* _Passage provided_:
···

9. INTERESTS IN ASSETS
As at the Latest Practicable Date, none of the Directors had any direct or indirect interest in any asset which had been, since 31 March 2010, being the date to which the latest published audited financial statements of the Company were made up, acquired or disposed of by or leased to any member of the Group, or were proposed to be acquired or disposed of by or leased to any member of the Group.
10. DIRECTORS' INTERESTS IN CONTRACTS
Save as disclosed herein and in the Announcement, there was no contract or arrangement of significance in relation to the Group's business to which the Company, its subsidiaries, its fellow subsidiaries or its holding company was a party and in which a Director had a material interest, whether directly or indirectly, subsisting as at the Latest Practicable Date.

···

* _Objective_:
In the disclosure on Directors' interests above, rewrite the paragraph beginning "As at the Latest Practicable Date, none of the Directors" more concisely, keeping its main facts.

* _Given information_:
···

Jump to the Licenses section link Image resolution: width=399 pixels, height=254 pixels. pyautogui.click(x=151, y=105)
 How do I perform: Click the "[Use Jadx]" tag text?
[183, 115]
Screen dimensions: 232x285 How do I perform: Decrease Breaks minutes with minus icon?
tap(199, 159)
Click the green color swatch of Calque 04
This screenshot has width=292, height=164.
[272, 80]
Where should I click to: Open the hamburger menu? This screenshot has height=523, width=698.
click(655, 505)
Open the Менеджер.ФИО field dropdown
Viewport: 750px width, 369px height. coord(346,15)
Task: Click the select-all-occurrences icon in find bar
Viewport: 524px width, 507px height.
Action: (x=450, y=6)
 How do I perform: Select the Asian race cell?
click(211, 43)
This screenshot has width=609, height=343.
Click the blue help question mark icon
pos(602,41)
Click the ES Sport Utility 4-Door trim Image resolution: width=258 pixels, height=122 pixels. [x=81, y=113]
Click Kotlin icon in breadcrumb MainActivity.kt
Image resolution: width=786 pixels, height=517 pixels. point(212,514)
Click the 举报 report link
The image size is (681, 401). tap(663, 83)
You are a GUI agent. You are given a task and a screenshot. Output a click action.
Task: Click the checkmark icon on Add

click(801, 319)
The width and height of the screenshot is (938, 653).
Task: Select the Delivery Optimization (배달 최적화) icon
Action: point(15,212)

···

* _Solution to the exercise_:
As at the Latest Practicable Date, no Director had any direct or indirect interest in any asset that a Group member had acquired, disposed of or leased since 31 March 2010 (the date of the Company's latest published audited financial statements), or that a Group member proposed to acquire, dispose of or lease.